Exercise:
Your task is to copy every record exactly.

● ● ● ●

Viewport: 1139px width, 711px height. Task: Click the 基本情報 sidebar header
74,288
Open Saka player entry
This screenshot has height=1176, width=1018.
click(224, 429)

● ● ● ●

Solution to this problem:
Viewport: 1139px width, 711px height. Task: Click the 基本情報 sidebar header
74,288
Open Saka player entry
This screenshot has height=1176, width=1018.
click(224, 429)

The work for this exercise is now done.